* SELECTED EXTRACT
*** Begin section ***

# Purple hard stomach



## GatsbyBryr99! (Jul 2, 2019)

Hey everyone I’m new to the group but not to hedgehogs. I have two rescues right now and recently I noticed that my little girl looks really overweight and her stomach is hard. I also noticed that her tummy looked purple. Not sure if she is just over weight and that itsnormal or not.


----------



## Kalandra (Aug 25, 2008)

I have a couple of thoughts but need more information. So here are some questions for you to ask yourself.

Have you had her very long? Is it a sudden change or has she been gradually getting bigger? Was she with a male previously, or could she have been? How is her eating and activity levels? How hard is hard? 

Sudden changes need to be addressed by a veterinarian as soon as possible. Sudden bloating can be caused by a variety of issues, including bloating from gas, internal bleeding, tumor growth, etc. Sometimes with these you'll see them become less active, and if the bloating is severe enough they will stop eating/doing anything.

*** End section ***

* INFORMATION
*** Begin section ***

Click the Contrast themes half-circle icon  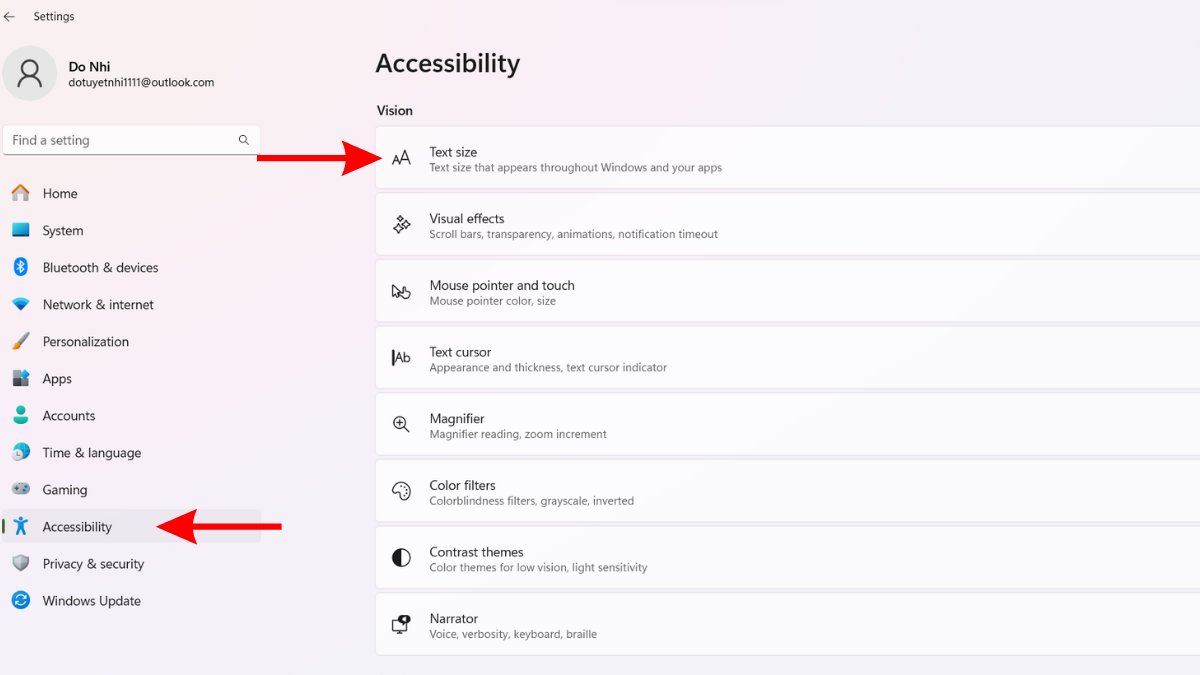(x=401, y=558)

*** End section ***
*** Begin section ***

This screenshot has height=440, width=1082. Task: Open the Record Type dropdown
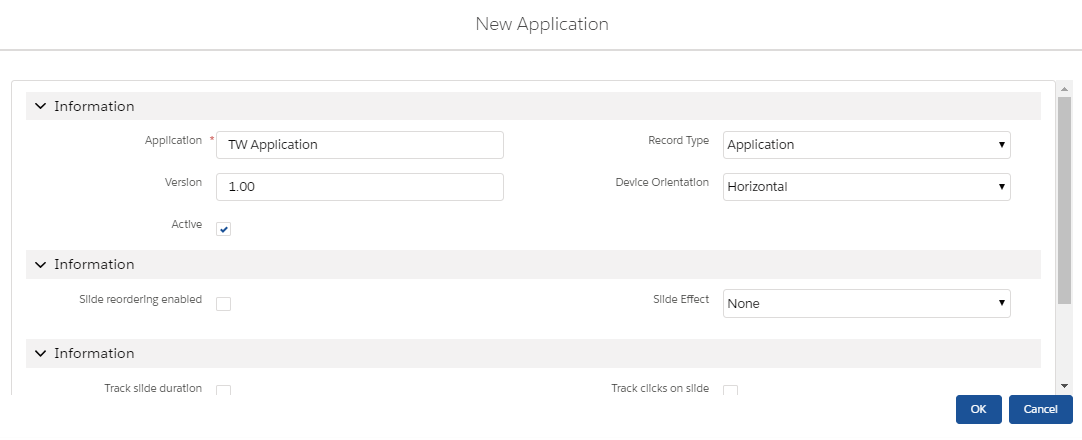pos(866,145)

*** End section ***

Reproduce, character for character, the portion of the thread on the hedgehog's hard stomach that starts at the words "I have a couple" and ends after the words "stop eating/doing anything.".

* WRITTEN SOLUTION
I have a couple of thoughts but need more information. So here are some questions for you to ask yourself.

Have you had her very long? Is it a sudden change or has she been gradually getting bigger? Was she with a male previously, or could she have been? How is her eating and activity levels? How hard is hard? 

Sudden changes need to be addressed by a veterinarian as soon as possible. Sudden bloating can be caused by a variety of issues, including bloating from gas, internal bleeding, tumor growth, etc. Sometimes with these you'll see them become less active, and if the bloating is severe enough they will stop eating/doing anything.